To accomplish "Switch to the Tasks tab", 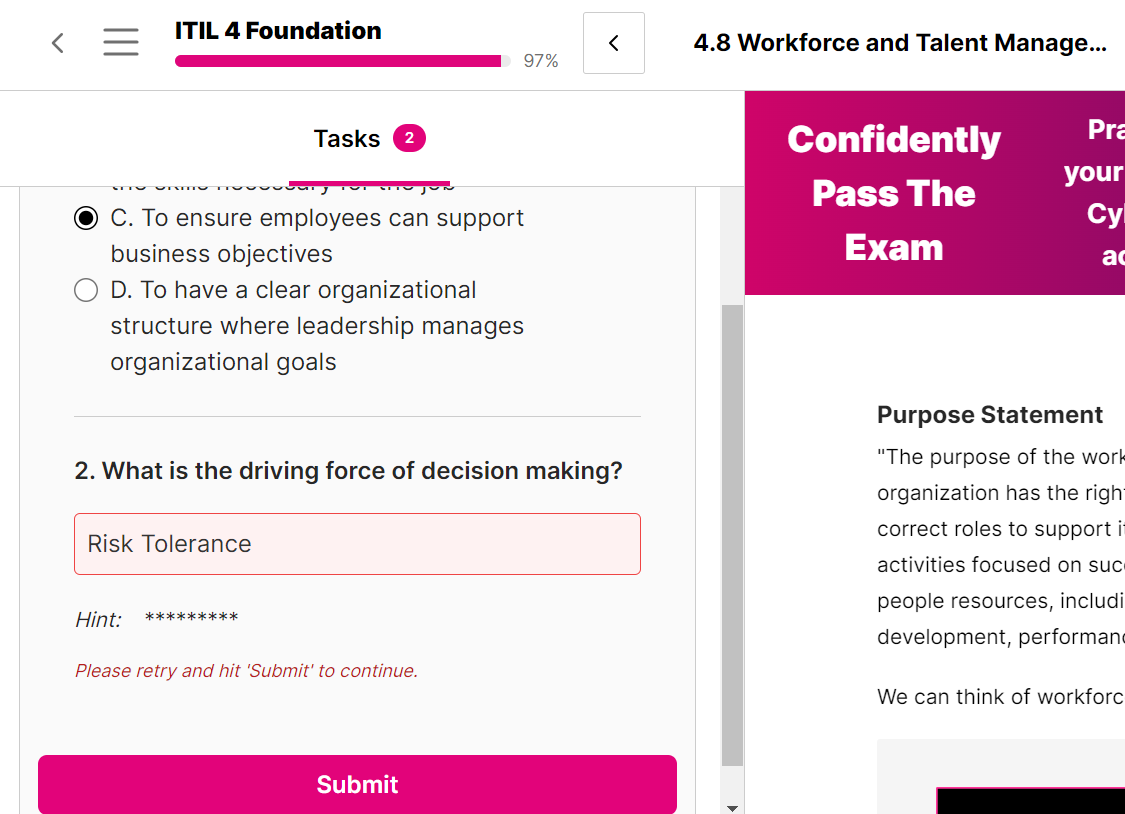I will click(347, 139).
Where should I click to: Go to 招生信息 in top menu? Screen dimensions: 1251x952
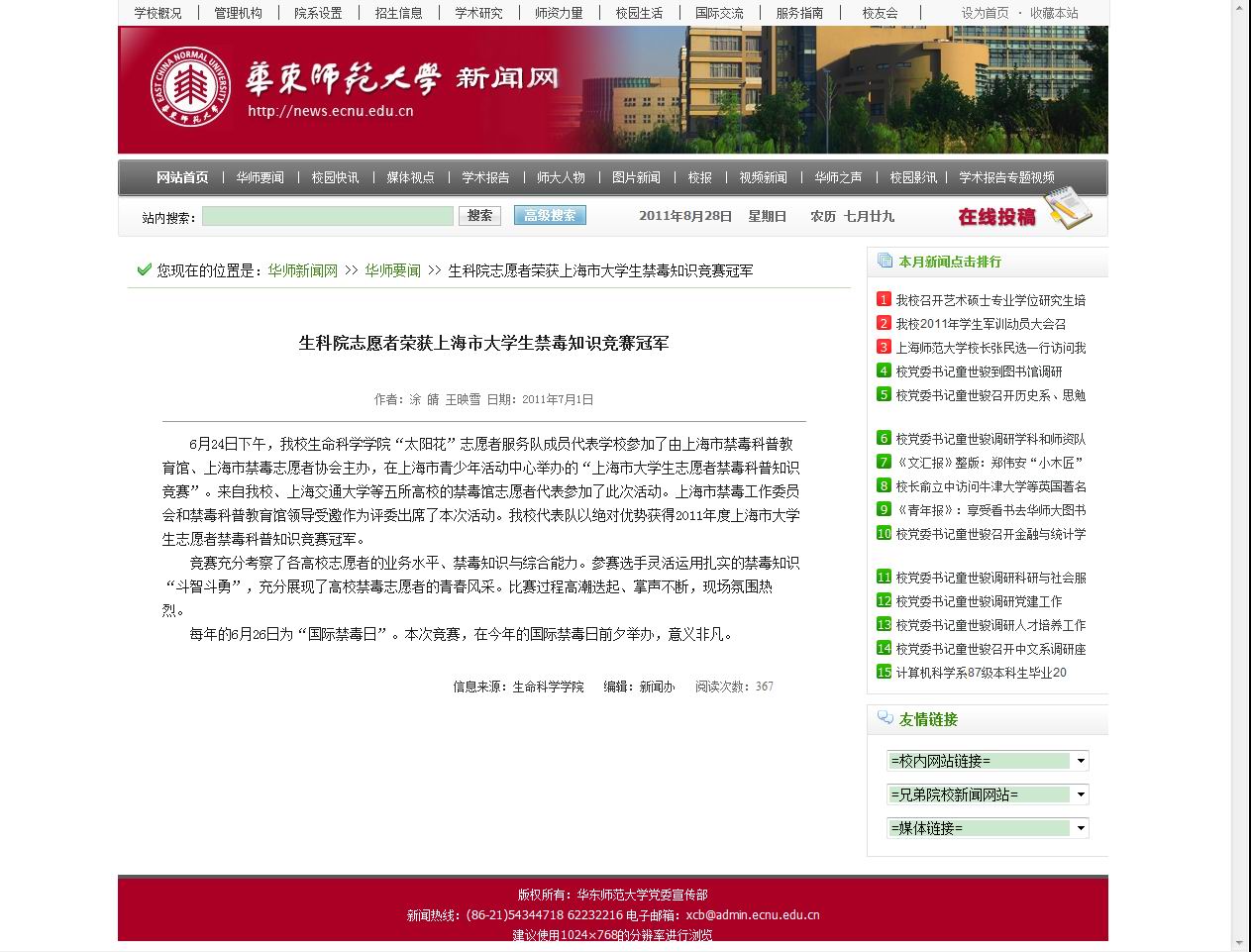coord(398,13)
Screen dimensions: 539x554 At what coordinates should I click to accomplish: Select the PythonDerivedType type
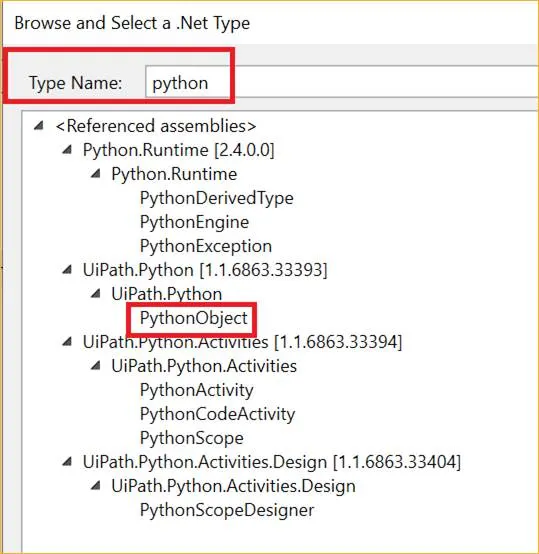[x=217, y=198]
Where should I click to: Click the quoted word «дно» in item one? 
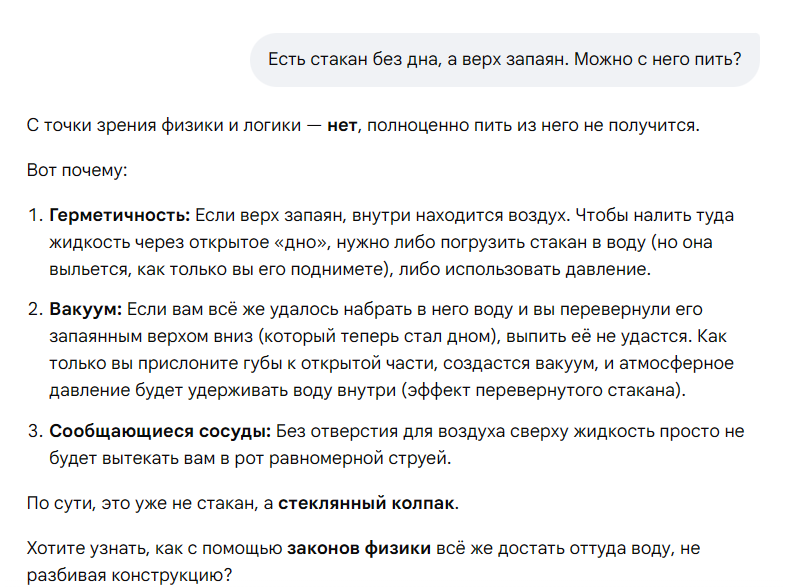[x=304, y=242]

********************

*Instructions to follow*.
Could you rewrite the lines from the one containing "Where should I click to: Go" through the last line, with "Screen dimensions" replaced by "Screen size" and nothing else changed? Leave the pictures out of your answer.

*Answer*.
Where should I click to: Go to 招生信息 in top menu? Screen size: 1251x952
coord(398,13)
Screen size: 539x554 At what coordinates should I click to accomplish: Select the PythonDerivedType type
[x=217, y=198]
Where should I click to: Click the quoted word «дно» in item one? 
[x=304, y=242]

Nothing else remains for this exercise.